## CONSIGNE
Modifie les lignes ci-dessous en remplaçant « Viewport » par « Window » partout où il apparaît. Recopie toutes les lignes en laissant le reste intact.

##### DOCUMENT SOURCE #####

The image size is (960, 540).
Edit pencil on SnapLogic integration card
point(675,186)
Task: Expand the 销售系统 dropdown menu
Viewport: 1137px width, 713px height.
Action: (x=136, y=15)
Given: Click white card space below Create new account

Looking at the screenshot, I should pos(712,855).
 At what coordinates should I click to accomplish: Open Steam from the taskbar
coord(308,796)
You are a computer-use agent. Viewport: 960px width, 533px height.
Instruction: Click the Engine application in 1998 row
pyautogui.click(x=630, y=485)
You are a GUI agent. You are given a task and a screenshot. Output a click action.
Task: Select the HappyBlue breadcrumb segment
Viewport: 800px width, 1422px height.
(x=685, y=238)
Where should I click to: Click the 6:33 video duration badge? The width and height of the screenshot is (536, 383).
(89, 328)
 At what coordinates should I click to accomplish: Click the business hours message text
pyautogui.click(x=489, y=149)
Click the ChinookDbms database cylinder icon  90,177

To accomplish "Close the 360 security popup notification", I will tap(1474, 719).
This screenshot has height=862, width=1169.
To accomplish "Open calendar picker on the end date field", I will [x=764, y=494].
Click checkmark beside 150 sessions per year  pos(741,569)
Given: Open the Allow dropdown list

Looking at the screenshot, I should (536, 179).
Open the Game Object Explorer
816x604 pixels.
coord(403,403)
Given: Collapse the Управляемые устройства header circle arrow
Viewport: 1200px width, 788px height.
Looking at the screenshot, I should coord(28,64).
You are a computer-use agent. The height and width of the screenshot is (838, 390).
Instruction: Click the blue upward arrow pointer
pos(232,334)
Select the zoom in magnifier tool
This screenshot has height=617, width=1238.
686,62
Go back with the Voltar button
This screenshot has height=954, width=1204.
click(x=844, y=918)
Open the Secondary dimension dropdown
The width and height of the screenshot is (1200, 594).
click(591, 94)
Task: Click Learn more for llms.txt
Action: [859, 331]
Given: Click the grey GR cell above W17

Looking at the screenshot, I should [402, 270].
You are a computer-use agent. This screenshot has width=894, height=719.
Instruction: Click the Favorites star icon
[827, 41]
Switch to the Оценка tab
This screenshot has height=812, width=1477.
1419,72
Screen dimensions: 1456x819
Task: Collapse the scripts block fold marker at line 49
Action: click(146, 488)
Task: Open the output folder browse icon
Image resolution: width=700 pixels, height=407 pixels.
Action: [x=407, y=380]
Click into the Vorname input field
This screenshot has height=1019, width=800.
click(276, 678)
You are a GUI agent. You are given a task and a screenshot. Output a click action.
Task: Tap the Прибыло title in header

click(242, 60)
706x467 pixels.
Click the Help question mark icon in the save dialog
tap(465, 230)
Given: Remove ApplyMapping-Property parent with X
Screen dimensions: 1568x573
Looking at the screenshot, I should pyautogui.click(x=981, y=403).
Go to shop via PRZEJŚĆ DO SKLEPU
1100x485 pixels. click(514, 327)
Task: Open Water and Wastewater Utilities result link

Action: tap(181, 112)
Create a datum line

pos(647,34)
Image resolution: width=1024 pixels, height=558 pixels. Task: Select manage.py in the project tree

#####

## RÉPONSE CORRECTE
The image size is (960, 540).
Edit pencil on SnapLogic integration card
point(675,186)
Task: Expand the 销售系统 dropdown menu
Window: 1137px width, 713px height.
Action: (x=136, y=15)
Given: Click white card space below Create new account

Looking at the screenshot, I should pos(712,855).
 At what coordinates should I click to accomplish: Open Steam from the taskbar
coord(308,796)
You are a computer-use agent. Window: 960px width, 533px height.
Instruction: Click the Engine application in 1998 row
pyautogui.click(x=630, y=485)
You are a GUI agent. You are given a task and a screenshot. Output a click action.
Task: Select the HappyBlue breadcrumb segment
Window: 800px width, 1422px height.
(x=685, y=238)
Where should I click to: Click the 6:33 video duration badge? The width and height of the screenshot is (536, 383).
(89, 328)
 At what coordinates should I click to accomplish: Click the business hours message text
pyautogui.click(x=489, y=149)
Click the ChinookDbms database cylinder icon  90,177

To accomplish "Close the 360 security popup notification", I will tap(1474, 719).
This screenshot has height=862, width=1169.
To accomplish "Open calendar picker on the end date field", I will [x=764, y=494].
Click checkmark beside 150 sessions per year  pos(741,569)
Given: Open the Allow dropdown list

Looking at the screenshot, I should (536, 179).
Open the Game Object Explorer
816x604 pixels.
coord(403,403)
Given: Collapse the Управляемые устройства header circle arrow
Window: 1200px width, 788px height.
Looking at the screenshot, I should coord(28,64).
You are a computer-use agent. The height and width of the screenshot is (838, 390).
Instruction: Click the blue upward arrow pointer
pos(232,334)
Select the zoom in magnifier tool
This screenshot has height=617, width=1238.
686,62
Go back with the Voltar button
This screenshot has height=954, width=1204.
click(x=844, y=918)
Open the Secondary dimension dropdown
The width and height of the screenshot is (1200, 594).
click(591, 94)
Task: Click Learn more for llms.txt
Action: [859, 331]
Given: Click the grey GR cell above W17

Looking at the screenshot, I should [402, 270].
You are a computer-use agent. This screenshot has width=894, height=719.
Instruction: Click the Favorites star icon
[827, 41]
Switch to the Оценка tab
This screenshot has height=812, width=1477.
1419,72
Screen dimensions: 1456x819
Task: Collapse the scripts block fold marker at line 49
Action: click(146, 488)
Task: Open the output folder browse icon
Image resolution: width=700 pixels, height=407 pixels.
Action: [x=407, y=380]
Click into the Vorname input field
This screenshot has height=1019, width=800.
click(276, 678)
You are a GUI agent. You are given a task and a screenshot. Output a click action.
Task: Tap the Прибыло title in header

click(242, 60)
706x467 pixels.
Click the Help question mark icon in the save dialog
tap(465, 230)
Given: Remove ApplyMapping-Property parent with X
Screen dimensions: 1568x573
Looking at the screenshot, I should pyautogui.click(x=981, y=403).
Go to shop via PRZEJŚĆ DO SKLEPU
1100x485 pixels. click(514, 327)
Task: Open Water and Wastewater Utilities result link

Action: tap(181, 112)
Create a datum line

pos(647,34)
Image resolution: width=1024 pixels, height=558 pixels. Task: Select manage.py in the project tree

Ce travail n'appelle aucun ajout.